Re: Daisy, how are you? » TherapyGirl

Posted by DAisym on March 6, 2009, at 20:21:33

In reply to Daisy, how are you?, posted by TherapyGirl on March 4, 2009, at 21:04:23

Hey - thanks. Sorry I've been absent. Really tough week at work - our Governor wants to cut the budget which hurts kids. I'm spending lots of time telling them why they shouldn't do this. It all stinks.

Therapy is also hard - talking about anger and allowing it into the room. We had a funny moment though -
He said, "why aren't you writing?"
I said, "because all I want to do is write cuss words."
Him: "which ones?"
Me: "pretty much all of them"
Him: "can you make a sentence out of them?"
me: "sure - you mean actually say it to you?"
Him: "yes. Go ahead. Swear."
Me: "well - OK. I'll keep it short - Take your bleeping bleep bleep out of bleep bleep me."
Him: "Great! Right on. Take your..." (he repeated what I said."

I stared at him and started to laugh. It just sounded so ridiculous. It felt good but not lady-like at all!

The session was a wet one - anger is hard for me. I want to do something, anything besides be angry.

I hope things are going OK for you still. Even is often better than down or up.

 

Re: Daisy, how are you? » DAisym

Posted by TherapyGirl on March 6, 2009, at 21:15:30

In reply to Re: Daisy, how are you? » TherapyGirl, posted by DAisym on March 6, 2009, at 20:21:33

I'm glad you had a funny moment, given how hard your week has been.

I'm still up and down regularly. Had a major meltdown Tuesday because I made what I considered to be a super human effort to actually get out of bed and get ready for work and then it took me an hour to get in my car because everything was frozen. I was just beside myself.

But today it was 70 degrees and I talked to the one good healthcare provider again. After 13 years, I'm going to try an antidepressant again. It's a little scary, given what happened to me last time, but I have a family member with similar brain chemistry who has been on this one for a year with a good response. It has a hefty anti-anxiety piece. So I'm going to try it.

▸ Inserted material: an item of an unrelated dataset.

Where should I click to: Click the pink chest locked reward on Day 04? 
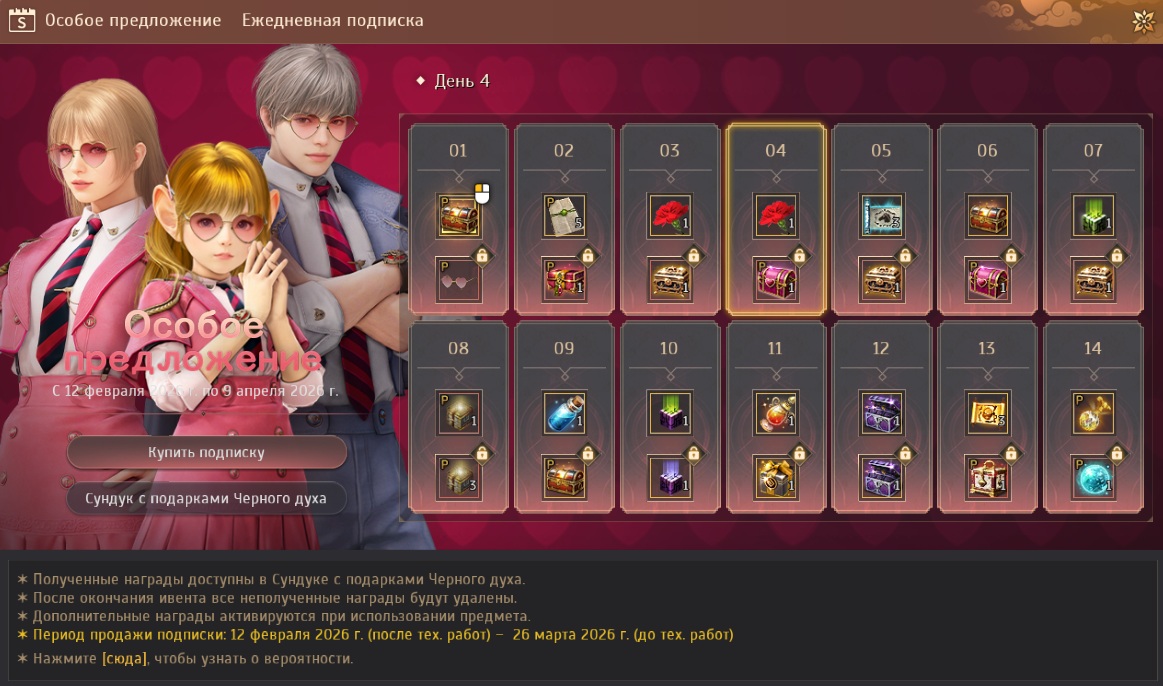[x=776, y=280]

I'm still looking for an endocrinologist who will treat me like a person. It's hard to believe how difficult that is. Where do they get the arrogance?

But all in all, today has been better than most in the past 6 weeks. I'll take what I can get.

Glad you made it through, even though things are hard. And keep fighting the budget piece. I love the way you stand up for all the kids (the ones we all once were and the ones you are watching over now).

 

Re: Daisy, how are you? » TherapyGirl

Posted by DAisym on March 6, 2009, at 22:58:50

In reply to Re: Daisy, how are you? » DAisym, posted by TherapyGirl on March 6, 2009, at 21:15:30

I've had more than my share of endocrinologists - my ex and my oldest son have diabetes. When my oldest son was about 4, the endo gave him a package of shots for being a good boy. sheesh.

I'll be interested to hear how the AD goes. I've been off everything for a while and actually asked this week if perhaps I should go back on. My therapist said he didn't think so - he wanted me to not damp down the anger but instead learn to allow and cope with it. But there are times I can't stand all these mood swings and I feel so out of control.

But I'm writing again. And that is better for me than any medication.